Leading UK doctors call for investigation into HRT shortage

Leading doctors are calling on the government to set up an expert working group to investigate the reasons for the continuing shortages of hormonal treatment for women, which now appear to extend to some contraceptives as well.

Many women who need hormone replacement therapy (HRT) to alleviate severe symptoms of the menopause have been struggling to access their supplies for over a year, the Royal College of Obstetricians and Gynaecologists, the British Menopause Society and the Faculty of Sexual and Reproductive Healthcare (FSRH) have said.

In a letter to the health secretary, Matt Hancock, they say they are alarmed to find the shortages appear to also be affecting hormonal contraceptive supplies – particularly a long-lasting product called Sayana Press, which women self-inject once a month.

This could lead to a rise in unplanned pregnancies and abortions, they say, as well as causing distress. Some of the women who use long-term injectable contraception are among the most vulnerable in society, they say.

“We understand the HRT supply situation should begin to improve from February 2020 as the range of products which supply 70% of the HRT patch market will be reintroduced to the UK market. However a number of HRT medications and contraceptives remain unavailable, some until the end of this year, and some with no timeline as to when they will be back on the market,” said Dr Edward Morris, the president of the Royal College.

“While we are grateful to the Department of Health and Social Care (DHSC) for working closely with suppliers to reintroduce some of these products to the market, it remains unclear why there is a shortage in the first place or when the normal supply of the products might resume. The lack of transparency around why these shortages have occurred is extremely frustrating.

“Thousands of women and girls have been adversely affected by this ongoing situation and they deserve better. We are calling on the DHSC to set up a working group with industry, regulatory agencies and our organisations to get to the root of why shortages in both HRT and contraceptives have occurred. This working group must work together to ensure that this situation is prevented from happening again.”

Dr Asha Kasliwal, the president of the FSRH, said it was concerned about reported shortages of certain contraceptives, which could lead to unplanned pregnancies. “We have received queries from our members who are finding it increasingly hard to prescribe contraception,” she said.

The FSRH said it had been aware of a number of shortages, both of long-acting reversible contraceptives, such as the Sayana Press, and the oral pill.

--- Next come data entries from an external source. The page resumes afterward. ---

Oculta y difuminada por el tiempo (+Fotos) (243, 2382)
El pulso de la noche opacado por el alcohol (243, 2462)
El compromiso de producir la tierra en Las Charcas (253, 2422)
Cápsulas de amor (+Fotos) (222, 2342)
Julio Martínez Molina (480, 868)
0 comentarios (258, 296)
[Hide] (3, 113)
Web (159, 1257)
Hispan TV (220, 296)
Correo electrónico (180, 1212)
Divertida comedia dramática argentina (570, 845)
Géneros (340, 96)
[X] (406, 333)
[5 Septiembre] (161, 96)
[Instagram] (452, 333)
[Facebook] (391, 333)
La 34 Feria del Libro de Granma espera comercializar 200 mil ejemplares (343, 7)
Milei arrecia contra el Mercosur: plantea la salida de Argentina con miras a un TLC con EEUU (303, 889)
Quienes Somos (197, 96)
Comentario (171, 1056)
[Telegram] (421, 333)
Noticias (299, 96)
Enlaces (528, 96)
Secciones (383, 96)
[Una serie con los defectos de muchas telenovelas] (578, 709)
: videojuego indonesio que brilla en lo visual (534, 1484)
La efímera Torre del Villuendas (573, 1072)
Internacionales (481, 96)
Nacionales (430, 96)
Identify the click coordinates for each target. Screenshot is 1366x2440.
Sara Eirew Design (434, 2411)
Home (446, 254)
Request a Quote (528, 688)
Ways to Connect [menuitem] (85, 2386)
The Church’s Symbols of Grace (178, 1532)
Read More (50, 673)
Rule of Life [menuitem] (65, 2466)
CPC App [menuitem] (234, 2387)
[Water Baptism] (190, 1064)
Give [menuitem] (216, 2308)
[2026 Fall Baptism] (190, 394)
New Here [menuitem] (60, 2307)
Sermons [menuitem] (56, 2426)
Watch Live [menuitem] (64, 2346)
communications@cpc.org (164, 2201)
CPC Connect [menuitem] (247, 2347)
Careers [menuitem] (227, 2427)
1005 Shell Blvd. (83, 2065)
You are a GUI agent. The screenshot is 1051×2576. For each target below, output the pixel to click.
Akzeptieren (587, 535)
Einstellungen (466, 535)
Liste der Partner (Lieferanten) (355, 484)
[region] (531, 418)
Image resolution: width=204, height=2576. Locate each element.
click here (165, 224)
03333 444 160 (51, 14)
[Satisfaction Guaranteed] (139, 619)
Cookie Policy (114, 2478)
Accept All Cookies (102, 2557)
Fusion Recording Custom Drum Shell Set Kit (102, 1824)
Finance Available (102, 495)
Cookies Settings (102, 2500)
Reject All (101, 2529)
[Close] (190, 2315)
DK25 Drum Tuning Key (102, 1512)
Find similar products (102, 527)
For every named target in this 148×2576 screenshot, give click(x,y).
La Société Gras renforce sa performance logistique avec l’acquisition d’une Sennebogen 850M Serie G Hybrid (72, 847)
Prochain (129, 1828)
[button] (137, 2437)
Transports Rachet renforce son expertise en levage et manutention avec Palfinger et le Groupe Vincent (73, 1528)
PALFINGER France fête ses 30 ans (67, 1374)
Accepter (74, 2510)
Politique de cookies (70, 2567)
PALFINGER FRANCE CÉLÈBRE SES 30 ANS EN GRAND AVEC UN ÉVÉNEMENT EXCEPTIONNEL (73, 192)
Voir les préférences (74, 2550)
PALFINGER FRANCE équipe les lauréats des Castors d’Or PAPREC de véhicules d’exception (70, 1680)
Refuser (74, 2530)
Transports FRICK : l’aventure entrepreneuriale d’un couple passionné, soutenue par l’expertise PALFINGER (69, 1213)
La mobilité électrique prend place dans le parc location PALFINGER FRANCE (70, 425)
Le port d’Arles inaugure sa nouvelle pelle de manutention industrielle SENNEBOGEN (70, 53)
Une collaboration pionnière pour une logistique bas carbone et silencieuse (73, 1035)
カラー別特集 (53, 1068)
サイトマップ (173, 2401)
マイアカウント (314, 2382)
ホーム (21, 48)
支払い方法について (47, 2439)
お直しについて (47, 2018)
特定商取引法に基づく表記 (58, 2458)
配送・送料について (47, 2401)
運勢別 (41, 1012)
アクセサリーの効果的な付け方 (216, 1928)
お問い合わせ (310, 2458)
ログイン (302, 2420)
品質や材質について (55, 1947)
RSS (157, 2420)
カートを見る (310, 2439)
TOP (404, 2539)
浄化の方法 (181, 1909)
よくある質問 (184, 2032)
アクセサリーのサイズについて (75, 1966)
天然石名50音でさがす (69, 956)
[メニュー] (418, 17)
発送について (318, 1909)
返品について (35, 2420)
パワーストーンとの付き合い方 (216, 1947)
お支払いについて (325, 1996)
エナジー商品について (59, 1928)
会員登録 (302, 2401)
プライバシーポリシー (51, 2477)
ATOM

There are shortages of Norimin and Synphase, which are combined pills with more than one hormone. Some are being completely discontinued, such as Cilest and Loestrin. There are also shortages of the progestogen-only pill, such as Noriday.

“We are aware that women are sent away with prescriptions for unavailable products and end up lost in a system that is frustrating to navigate. This is causing utter chaos for patients, clinicians and pharmacists,” said Kasliwal.

There was no true equivalent for the Sayan Press self-injectable contraceptive, she said. This means women would have to go to their doctor or practice nurse to be given an injection on a monthly basis instead. That puts a burden on them – some of whom might not be able to get to a GP surgery on a monthly basis or might not want their families to know – and also on the hard-pressed NHS.

“These shortages disproportionately affect the most vulnerable in our society, for example a woman struggling to access clinics, or a transgender patient, who is already under psychological distress and for whom changing contraceptive preparations could cause further difficulties,” she said.

Nursing staff could not stand by while pharmaceutical shortages are damaging women’s health, said the Royal College of Nursing, which backed the call for an investigation. “Shortages of contraceptives and HRT mean that women are sometimes going for months on end without their medication, leading to complications, poor symptom control, a decreased quality of life, and in the case of contraception, unplanned pregnancies. Women are contacting nurses expressing their frustration about not being able to obtain their medication but unfortunately there are often no suitable alternatives.”

The British Menopause Society continues to update its website on the availability of HRT products and alternatives. “For the majority of women, supplies of alternative HRT products are available and women affected should discuss alternatives with their doctor,” said Haitham Hamoda, its chair.

“It is very frustrating that we still do not know why these shortages are happening, and why they seem to be unique to the UK. While we understand the DHSC is working with suppliers, we remain concerned about these shortages which need to be addressed urgently.”

A Department of Health and Social Care spokesperson said: “We understand how distressing medicine shortages are and we want to reassure patients we are doing everything we can to help them access treatments as soon as possible. We are working closely with suppliers and stakeholders to resolve this as soon as possible and continue to ensure we share relevant information across the NHS on a regular basis.”